Alternative oxidase regulatory mutants in Neurospora crassa

Mitochondria are the major sites of ATP generation in eukaryotic cells. While most mitochondrial proteins are encoded by nuclear genes, a few proteins necessary for oxidative phosphorylation are encoded by the mitochondrial genome. Since nuclear gene expression is modulated in response to mitochondrial conditions, an as yet unknown signaling system between mitochondria and the nucleus must exist to allow the coordinate gene expression necessary for proper mitochondrial function. The nuclear gene aod-1, which encodes the alternative oxidase in Neurospora crassa, provides a system to study this signaling. Alternative oxidase shows specific induction: it is produced when the primary oxidative phosphorylation pathway is inhibited, but is absent when the oxidative pathway is not compromised.; Mutants in this unknown signaling pathway were identified through an EMS mutagenesis screen of a strain containing a reporter construct of the aod-1 promoter fused to the tyrosinase structural gene. Fifteen putative regulatory mutants comprising five novel complementation groups were identified in the screen. All five mutant loci fail to induce alternative oxidase under inducing conditions. Three of the mutants produce no aod-1 mRNA or protein under inducing conditions, while the other two mutants produce some protein under inducing conditions. None of the mutations affected global mitochondrial function or growth of the strains, suggesting that the mutations affected aod-1 regulation specifically.; The gene affected in the aod-5 mutant was cloned and found to encode a Zn(II)2Cys6 fungal transcription factor. This protein is predicted to regulate transcription by binding DNA as a dimer.

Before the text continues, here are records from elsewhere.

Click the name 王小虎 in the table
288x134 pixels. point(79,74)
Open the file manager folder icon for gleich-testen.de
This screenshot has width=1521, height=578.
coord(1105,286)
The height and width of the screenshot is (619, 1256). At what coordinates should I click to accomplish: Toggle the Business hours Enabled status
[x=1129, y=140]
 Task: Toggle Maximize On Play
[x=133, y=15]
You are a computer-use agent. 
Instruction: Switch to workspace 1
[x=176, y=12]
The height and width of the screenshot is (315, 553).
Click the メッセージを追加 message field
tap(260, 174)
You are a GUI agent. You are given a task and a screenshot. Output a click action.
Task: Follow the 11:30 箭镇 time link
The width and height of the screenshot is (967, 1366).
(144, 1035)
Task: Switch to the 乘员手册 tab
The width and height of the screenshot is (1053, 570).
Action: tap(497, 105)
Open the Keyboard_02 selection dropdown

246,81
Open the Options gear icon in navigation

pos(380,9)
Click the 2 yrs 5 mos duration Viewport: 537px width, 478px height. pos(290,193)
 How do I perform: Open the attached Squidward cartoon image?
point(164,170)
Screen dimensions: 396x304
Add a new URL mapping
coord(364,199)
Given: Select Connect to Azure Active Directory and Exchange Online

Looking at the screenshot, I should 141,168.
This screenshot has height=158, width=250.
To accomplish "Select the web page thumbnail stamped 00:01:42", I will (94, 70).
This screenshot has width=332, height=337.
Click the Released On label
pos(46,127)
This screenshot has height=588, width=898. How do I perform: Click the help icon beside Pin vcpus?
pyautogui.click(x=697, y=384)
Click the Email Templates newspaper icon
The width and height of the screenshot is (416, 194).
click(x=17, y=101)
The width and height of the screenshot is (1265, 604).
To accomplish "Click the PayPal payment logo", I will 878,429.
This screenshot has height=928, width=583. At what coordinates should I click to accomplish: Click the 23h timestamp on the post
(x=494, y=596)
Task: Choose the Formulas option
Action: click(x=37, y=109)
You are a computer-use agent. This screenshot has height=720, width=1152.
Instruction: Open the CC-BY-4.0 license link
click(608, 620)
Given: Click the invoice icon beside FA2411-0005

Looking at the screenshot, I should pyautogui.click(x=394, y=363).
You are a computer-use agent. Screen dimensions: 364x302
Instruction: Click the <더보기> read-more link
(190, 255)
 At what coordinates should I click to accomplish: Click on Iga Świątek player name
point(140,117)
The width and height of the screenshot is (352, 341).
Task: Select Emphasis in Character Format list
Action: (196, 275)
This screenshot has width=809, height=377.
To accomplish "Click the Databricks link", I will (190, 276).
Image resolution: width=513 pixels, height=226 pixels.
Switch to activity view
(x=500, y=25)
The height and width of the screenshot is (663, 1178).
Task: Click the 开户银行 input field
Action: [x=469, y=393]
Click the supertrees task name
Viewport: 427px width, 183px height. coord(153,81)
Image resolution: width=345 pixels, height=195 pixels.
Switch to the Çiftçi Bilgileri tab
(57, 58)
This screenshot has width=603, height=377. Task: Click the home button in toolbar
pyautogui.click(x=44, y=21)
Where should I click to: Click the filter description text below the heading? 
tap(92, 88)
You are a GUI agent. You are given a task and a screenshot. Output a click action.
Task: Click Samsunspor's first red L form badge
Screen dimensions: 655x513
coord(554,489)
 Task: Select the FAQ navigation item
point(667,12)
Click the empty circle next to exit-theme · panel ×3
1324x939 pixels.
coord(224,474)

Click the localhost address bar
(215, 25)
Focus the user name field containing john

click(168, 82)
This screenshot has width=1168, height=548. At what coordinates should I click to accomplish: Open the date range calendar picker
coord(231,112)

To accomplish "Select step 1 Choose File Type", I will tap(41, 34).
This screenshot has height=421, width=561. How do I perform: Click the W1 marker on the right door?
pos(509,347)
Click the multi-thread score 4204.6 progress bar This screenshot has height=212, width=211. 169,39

It also has a PAS domain which may be involved in signal transduction.; The assembly of AOD1 protein in N. crassa was also examined. AOD1 is an interfacial integral membrane protein associated with the mitochondrial inner membrane. This protein is specifically localized to mitochondria within the cell. It can be partially extracted from the membrane with sodium carbonate (pH 11.5) treatment and is also released from the membrane upon sonication.